◆ **REQUIRED WORK**
Give every entry again precisely as it appears.
***** DATA SHOWN
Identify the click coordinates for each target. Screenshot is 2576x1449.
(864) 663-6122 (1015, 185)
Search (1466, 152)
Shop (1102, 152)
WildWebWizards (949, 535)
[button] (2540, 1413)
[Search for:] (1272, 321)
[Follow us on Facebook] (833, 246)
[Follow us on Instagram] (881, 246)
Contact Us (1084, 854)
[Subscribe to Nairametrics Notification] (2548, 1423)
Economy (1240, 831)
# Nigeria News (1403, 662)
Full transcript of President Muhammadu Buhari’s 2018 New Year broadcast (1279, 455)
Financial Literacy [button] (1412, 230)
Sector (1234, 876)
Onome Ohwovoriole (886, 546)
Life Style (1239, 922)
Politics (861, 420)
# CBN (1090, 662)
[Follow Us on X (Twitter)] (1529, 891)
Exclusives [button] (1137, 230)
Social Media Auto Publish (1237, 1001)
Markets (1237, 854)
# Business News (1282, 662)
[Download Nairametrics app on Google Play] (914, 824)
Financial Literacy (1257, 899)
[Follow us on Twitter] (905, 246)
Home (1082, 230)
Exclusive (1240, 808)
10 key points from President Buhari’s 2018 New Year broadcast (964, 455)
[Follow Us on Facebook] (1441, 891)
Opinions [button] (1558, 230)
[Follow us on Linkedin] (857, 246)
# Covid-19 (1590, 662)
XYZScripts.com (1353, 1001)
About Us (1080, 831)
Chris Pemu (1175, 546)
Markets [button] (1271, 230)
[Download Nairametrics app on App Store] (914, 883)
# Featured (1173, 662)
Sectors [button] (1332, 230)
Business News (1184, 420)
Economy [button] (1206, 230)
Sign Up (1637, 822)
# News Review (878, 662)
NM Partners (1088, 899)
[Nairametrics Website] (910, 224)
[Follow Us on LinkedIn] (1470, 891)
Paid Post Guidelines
**********
◆ **ANSWER SPACE**
Identify the click coordinates for each target. Screenshot is 2576x1449.
(864) 663-6122 (1015, 185)
Search (1466, 152)
Shop (1102, 152)
WildWebWizards (949, 535)
[button] (2540, 1413)
[Search for:] (1272, 321)
[Follow us on Facebook] (833, 246)
[Follow us on Instagram] (881, 246)
Contact Us (1084, 854)
[Subscribe to Nairametrics Notification] (2548, 1423)
Economy (1240, 831)
# Nigeria News (1403, 662)
Full transcript of President Muhammadu Buhari’s 2018 New Year broadcast (1279, 455)
Financial Literacy [button] (1412, 230)
Sector (1234, 876)
Onome Ohwovoriole (886, 546)
Life Style (1239, 922)
Politics (861, 420)
# CBN (1090, 662)
[Follow Us on X (Twitter)] (1529, 891)
Exclusives [button] (1137, 230)
Social Media Auto Publish (1237, 1001)
Markets (1237, 854)
# Business News (1282, 662)
[Download Nairametrics app on Google Play] (914, 824)
Financial Literacy (1257, 899)
[Follow us on Twitter] (905, 246)
Home (1082, 230)
Exclusive (1240, 808)
10 key points from President Buhari’s 2018 New Year broadcast (964, 455)
[Follow Us on Facebook] (1441, 891)
Opinions [button] (1558, 230)
[Follow us on Linkedin] (857, 246)
# Covid-19 (1590, 662)
XYZScripts.com (1353, 1001)
About Us (1080, 831)
Chris Pemu (1175, 546)
Markets [button] (1271, 230)
[Download Nairametrics app on App Store] (914, 883)
# Featured (1173, 662)
Sectors [button] (1332, 230)
Business News (1184, 420)
Economy [button] (1206, 230)
Sign Up (1637, 822)
# News Review (878, 662)
NM Partners (1088, 899)
[Nairametrics Website] (910, 224)
[Follow Us on LinkedIn] (1470, 891)
Paid Post Guidelines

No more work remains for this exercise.